-- Instructions to follow --
Every line of the material is to be reproduced verbatim.

Content starts

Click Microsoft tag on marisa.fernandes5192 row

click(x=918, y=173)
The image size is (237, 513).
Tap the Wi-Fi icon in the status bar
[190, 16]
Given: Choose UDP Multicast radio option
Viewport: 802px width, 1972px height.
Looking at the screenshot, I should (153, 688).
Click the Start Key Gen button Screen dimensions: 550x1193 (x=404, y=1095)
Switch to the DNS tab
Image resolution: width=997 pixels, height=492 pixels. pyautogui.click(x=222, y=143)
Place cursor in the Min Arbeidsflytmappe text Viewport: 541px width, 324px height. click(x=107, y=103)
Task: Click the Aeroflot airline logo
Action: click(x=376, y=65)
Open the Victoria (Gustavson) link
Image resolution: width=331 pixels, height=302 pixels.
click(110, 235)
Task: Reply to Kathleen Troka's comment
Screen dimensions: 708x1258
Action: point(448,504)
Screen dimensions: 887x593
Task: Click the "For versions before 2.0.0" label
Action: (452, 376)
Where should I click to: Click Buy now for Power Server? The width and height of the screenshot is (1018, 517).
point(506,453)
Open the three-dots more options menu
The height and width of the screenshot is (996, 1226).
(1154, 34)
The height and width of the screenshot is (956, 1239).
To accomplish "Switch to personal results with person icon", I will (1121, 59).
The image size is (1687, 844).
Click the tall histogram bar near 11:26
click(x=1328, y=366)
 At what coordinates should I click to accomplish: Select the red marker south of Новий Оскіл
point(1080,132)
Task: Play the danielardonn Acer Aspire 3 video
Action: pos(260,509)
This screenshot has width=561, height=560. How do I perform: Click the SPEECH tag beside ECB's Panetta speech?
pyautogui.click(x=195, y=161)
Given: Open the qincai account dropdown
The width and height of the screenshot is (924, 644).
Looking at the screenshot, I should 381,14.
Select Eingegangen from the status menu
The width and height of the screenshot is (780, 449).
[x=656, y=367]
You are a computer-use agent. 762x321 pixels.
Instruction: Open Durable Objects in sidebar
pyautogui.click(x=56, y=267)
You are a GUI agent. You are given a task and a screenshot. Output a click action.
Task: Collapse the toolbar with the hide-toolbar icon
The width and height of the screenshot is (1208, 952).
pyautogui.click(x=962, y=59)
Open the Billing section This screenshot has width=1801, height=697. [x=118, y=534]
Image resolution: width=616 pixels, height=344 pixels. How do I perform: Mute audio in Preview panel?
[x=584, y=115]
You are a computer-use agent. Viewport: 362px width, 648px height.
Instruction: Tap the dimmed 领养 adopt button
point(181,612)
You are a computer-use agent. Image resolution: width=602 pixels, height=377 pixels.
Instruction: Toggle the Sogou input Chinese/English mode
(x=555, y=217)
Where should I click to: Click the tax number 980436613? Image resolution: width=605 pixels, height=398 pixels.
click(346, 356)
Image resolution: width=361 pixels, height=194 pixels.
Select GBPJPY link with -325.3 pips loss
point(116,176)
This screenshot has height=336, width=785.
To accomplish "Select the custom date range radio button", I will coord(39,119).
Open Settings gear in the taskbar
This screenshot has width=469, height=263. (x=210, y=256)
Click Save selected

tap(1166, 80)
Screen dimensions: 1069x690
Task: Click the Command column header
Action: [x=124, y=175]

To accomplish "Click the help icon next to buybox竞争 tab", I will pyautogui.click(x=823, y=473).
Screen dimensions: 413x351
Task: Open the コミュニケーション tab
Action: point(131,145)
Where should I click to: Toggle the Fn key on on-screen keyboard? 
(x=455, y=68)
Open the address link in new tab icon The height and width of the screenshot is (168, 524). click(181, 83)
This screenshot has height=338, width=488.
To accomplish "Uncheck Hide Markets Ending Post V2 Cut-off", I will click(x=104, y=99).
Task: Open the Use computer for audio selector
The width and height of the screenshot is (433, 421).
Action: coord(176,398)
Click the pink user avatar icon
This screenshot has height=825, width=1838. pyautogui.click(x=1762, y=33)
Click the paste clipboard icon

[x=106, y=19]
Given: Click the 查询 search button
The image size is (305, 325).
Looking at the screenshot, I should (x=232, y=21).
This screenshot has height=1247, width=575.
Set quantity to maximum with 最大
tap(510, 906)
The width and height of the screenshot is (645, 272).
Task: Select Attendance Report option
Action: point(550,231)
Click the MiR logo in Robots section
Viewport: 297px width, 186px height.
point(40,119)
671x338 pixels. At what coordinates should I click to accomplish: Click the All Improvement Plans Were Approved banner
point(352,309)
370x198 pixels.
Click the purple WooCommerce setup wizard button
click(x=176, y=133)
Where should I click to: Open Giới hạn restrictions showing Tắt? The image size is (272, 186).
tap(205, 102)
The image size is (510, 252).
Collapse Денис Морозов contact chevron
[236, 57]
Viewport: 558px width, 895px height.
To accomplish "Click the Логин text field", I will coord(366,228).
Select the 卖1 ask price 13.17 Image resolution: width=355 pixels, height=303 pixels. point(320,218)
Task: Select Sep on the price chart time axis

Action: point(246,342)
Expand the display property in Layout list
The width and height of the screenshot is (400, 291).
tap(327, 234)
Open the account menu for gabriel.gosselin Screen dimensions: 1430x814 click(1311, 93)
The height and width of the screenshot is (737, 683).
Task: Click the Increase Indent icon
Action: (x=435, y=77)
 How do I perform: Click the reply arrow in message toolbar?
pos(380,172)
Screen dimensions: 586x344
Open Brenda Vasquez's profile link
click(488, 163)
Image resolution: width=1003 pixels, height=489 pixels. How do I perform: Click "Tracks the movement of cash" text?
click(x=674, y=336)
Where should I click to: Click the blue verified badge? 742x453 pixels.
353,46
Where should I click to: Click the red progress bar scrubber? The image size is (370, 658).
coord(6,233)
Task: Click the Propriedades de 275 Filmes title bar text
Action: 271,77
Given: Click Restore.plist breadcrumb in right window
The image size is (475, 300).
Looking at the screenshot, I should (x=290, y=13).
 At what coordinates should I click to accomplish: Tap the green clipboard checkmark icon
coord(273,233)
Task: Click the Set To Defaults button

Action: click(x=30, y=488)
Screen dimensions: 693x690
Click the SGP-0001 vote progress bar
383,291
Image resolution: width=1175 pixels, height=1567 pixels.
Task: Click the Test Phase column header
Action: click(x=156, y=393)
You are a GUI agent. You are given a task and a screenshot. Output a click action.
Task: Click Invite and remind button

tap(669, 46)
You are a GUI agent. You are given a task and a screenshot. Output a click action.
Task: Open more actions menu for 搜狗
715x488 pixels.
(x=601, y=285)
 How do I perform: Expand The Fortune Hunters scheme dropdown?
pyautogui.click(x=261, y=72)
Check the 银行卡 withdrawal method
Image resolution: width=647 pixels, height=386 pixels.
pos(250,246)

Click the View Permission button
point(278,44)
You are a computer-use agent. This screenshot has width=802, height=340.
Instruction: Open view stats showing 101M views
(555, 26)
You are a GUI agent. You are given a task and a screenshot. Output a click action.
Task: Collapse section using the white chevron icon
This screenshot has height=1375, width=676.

Content ends

-- Written solution --
Click Microsoft tag on marisa.fernandes5192 row

click(x=918, y=173)
The image size is (237, 513).
Tap the Wi-Fi icon in the status bar
[190, 16]
Given: Choose UDP Multicast radio option
Viewport: 802px width, 1972px height.
Looking at the screenshot, I should (153, 688).
Click the Start Key Gen button Screen dimensions: 550x1193 (x=404, y=1095)
Switch to the DNS tab
Image resolution: width=997 pixels, height=492 pixels. pyautogui.click(x=222, y=143)
Place cursor in the Min Arbeidsflytmappe text Viewport: 541px width, 324px height. click(x=107, y=103)
Task: Click the Aeroflot airline logo
Action: click(x=376, y=65)
Open the Victoria (Gustavson) link
Image resolution: width=331 pixels, height=302 pixels.
click(110, 235)
Task: Reply to Kathleen Troka's comment
Screen dimensions: 708x1258
Action: point(448,504)
Screen dimensions: 887x593
Task: Click the "For versions before 2.0.0" label
Action: (452, 376)
Where should I click to: Click Buy now for Power Server? The width and height of the screenshot is (1018, 517).
point(506,453)
Open the three-dots more options menu
The height and width of the screenshot is (996, 1226).
(1154, 34)
The height and width of the screenshot is (956, 1239).
To accomplish "Switch to personal results with person icon", I will (1121, 59).
The image size is (1687, 844).
Click the tall histogram bar near 11:26
click(x=1328, y=366)
 At what coordinates should I click to accomplish: Select the red marker south of Новий Оскіл
point(1080,132)
Task: Play the danielardonn Acer Aspire 3 video
Action: pos(260,509)
This screenshot has width=561, height=560. How do I perform: Click the SPEECH tag beside ECB's Panetta speech?
pyautogui.click(x=195, y=161)
Given: Open the qincai account dropdown
The width and height of the screenshot is (924, 644).
Looking at the screenshot, I should 381,14.
Select Eingegangen from the status menu
The width and height of the screenshot is (780, 449).
[x=656, y=367]
You are a computer-use agent. 762x321 pixels.
Instruction: Open Durable Objects in sidebar
pyautogui.click(x=56, y=267)
You are a GUI agent. You are given a task and a screenshot. Output a click action.
Task: Collapse the toolbar with the hide-toolbar icon
The width and height of the screenshot is (1208, 952).
pyautogui.click(x=962, y=59)
Open the Billing section This screenshot has width=1801, height=697. [x=118, y=534]
Image resolution: width=616 pixels, height=344 pixels. How do I perform: Mute audio in Preview panel?
[x=584, y=115]
You are a computer-use agent. Viewport: 362px width, 648px height.
Instruction: Tap the dimmed 领养 adopt button
point(181,612)
You are a computer-use agent. Image resolution: width=602 pixels, height=377 pixels.
Instruction: Toggle the Sogou input Chinese/English mode
(x=555, y=217)
Where should I click to: Click the tax number 980436613? Image resolution: width=605 pixels, height=398 pixels.
click(346, 356)
Image resolution: width=361 pixels, height=194 pixels.
Select GBPJPY link with -325.3 pips loss
point(116,176)
This screenshot has height=336, width=785.
To accomplish "Select the custom date range radio button", I will coord(39,119).
Open Settings gear in the taskbar
This screenshot has width=469, height=263. (x=210, y=256)
Click Save selected

tap(1166, 80)
Screen dimensions: 1069x690
Task: Click the Command column header
Action: [x=124, y=175]

To accomplish "Click the help icon next to buybox竞争 tab", I will pyautogui.click(x=823, y=473).
Screen dimensions: 413x351
Task: Open the コミュニケーション tab
Action: point(131,145)
Where should I click to: Toggle the Fn key on on-screen keyboard? 
(x=455, y=68)
Open the address link in new tab icon The height and width of the screenshot is (168, 524). click(181, 83)
This screenshot has height=338, width=488.
To accomplish "Uncheck Hide Markets Ending Post V2 Cut-off", I will click(x=104, y=99).
Task: Open the Use computer for audio selector
The width and height of the screenshot is (433, 421).
Action: coord(176,398)
Click the pink user avatar icon
This screenshot has height=825, width=1838. pyautogui.click(x=1762, y=33)
Click the paste clipboard icon

[x=106, y=19]
Given: Click the 查询 search button
The image size is (305, 325).
Looking at the screenshot, I should (x=232, y=21).
This screenshot has height=1247, width=575.
Set quantity to maximum with 最大
tap(510, 906)
The width and height of the screenshot is (645, 272).
Task: Select Attendance Report option
Action: point(550,231)
Click the MiR logo in Robots section
Viewport: 297px width, 186px height.
point(40,119)
671x338 pixels. At what coordinates should I click to accomplish: Click the All Improvement Plans Were Approved banner
point(352,309)
370x198 pixels.
Click the purple WooCommerce setup wizard button
click(x=176, y=133)
Where should I click to: Open Giới hạn restrictions showing Tắt? The image size is (272, 186).
tap(205, 102)
The image size is (510, 252).
Collapse Денис Морозов contact chevron
[236, 57]
Viewport: 558px width, 895px height.
To accomplish "Click the Логин text field", I will coord(366,228).
Select the 卖1 ask price 13.17 Image resolution: width=355 pixels, height=303 pixels. point(320,218)
Task: Select Sep on the price chart time axis

Action: point(246,342)
Expand the display property in Layout list
The width and height of the screenshot is (400, 291).
tap(327, 234)
Open the account menu for gabriel.gosselin Screen dimensions: 1430x814 click(1311, 93)
The height and width of the screenshot is (737, 683).
Task: Click the Increase Indent icon
Action: (x=435, y=77)
 How do I perform: Click the reply arrow in message toolbar?
pos(380,172)
Screen dimensions: 586x344
Open Brenda Vasquez's profile link
click(488, 163)
Image resolution: width=1003 pixels, height=489 pixels. How do I perform: Click "Tracks the movement of cash" text?
click(x=674, y=336)
Where should I click to: Click the blue verified badge? 742x453 pixels.
353,46
Where should I click to: Click the red progress bar scrubber? The image size is (370, 658).
coord(6,233)
Task: Click the Propriedades de 275 Filmes title bar text
Action: 271,77
Given: Click Restore.plist breadcrumb in right window
The image size is (475, 300).
Looking at the screenshot, I should (x=290, y=13).
 At what coordinates should I click to accomplish: Tap the green clipboard checkmark icon
coord(273,233)
Task: Click the Set To Defaults button

Action: click(x=30, y=488)
Screen dimensions: 693x690
Click the SGP-0001 vote progress bar
383,291
Image resolution: width=1175 pixels, height=1567 pixels.
Task: Click the Test Phase column header
Action: click(x=156, y=393)
You are a GUI agent. You are given a task and a screenshot. Output a click action.
Task: Click Invite and remind button

tap(669, 46)
You are a GUI agent. You are given a task and a screenshot. Output a click action.
Task: Open more actions menu for 搜狗
715x488 pixels.
(x=601, y=285)
 How do I perform: Expand The Fortune Hunters scheme dropdown?
pyautogui.click(x=261, y=72)
Check the 银行卡 withdrawal method
Image resolution: width=647 pixels, height=386 pixels.
pos(250,246)

Click the View Permission button
point(278,44)
You are a computer-use agent. This screenshot has width=802, height=340.
Instruction: Open view stats showing 101M views
(555, 26)
You are a GUI agent. You are given a task and a screenshot. Output a click action.
Task: Collapse section using the white chevron icon
This screenshot has height=1375, width=676.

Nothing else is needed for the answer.